• **ABOUT THIS EXERCISE**
The output should be exactly the lines from the one containing "You are a GUI" through the last line of the records, and only those.

-=-=-

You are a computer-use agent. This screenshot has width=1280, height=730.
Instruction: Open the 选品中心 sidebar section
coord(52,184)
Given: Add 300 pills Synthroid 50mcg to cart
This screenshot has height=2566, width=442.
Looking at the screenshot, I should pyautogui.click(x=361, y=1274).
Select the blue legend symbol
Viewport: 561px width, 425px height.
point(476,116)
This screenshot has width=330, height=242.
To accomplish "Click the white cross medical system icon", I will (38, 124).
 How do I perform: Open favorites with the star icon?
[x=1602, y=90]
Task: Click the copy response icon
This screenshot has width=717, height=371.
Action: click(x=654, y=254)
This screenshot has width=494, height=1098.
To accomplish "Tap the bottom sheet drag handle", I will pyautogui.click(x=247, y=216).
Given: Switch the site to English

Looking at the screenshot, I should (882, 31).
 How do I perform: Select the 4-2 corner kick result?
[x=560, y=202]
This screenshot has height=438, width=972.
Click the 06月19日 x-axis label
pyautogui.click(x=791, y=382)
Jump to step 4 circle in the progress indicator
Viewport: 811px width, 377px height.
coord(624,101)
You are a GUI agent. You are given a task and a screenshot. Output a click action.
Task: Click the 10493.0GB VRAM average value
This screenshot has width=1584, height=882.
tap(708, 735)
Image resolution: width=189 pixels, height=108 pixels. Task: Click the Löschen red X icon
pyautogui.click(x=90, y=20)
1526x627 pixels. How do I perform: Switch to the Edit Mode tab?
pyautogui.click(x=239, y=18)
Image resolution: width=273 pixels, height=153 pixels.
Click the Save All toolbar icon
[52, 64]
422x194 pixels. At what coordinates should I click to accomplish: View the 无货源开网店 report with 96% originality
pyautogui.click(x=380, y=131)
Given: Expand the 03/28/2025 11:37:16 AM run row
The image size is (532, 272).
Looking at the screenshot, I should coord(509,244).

-=-=-

• **OUTPUT OF THE EXERCISE**
You are a GUI agent. You are given a task and a screenshot. Output a click action.
Task: Click the 10493.0GB VRAM average value
This screenshot has width=1584, height=882.
tap(708, 735)
Image resolution: width=189 pixels, height=108 pixels. Task: Click the Löschen red X icon
pyautogui.click(x=90, y=20)
1526x627 pixels. How do I perform: Switch to the Edit Mode tab?
pyautogui.click(x=239, y=18)
Image resolution: width=273 pixels, height=153 pixels.
Click the Save All toolbar icon
[52, 64]
422x194 pixels. At what coordinates should I click to accomplish: View the 无货源开网店 report with 96% originality
pyautogui.click(x=380, y=131)
Given: Expand the 03/28/2025 11:37:16 AM run row
The image size is (532, 272).
Looking at the screenshot, I should coord(509,244).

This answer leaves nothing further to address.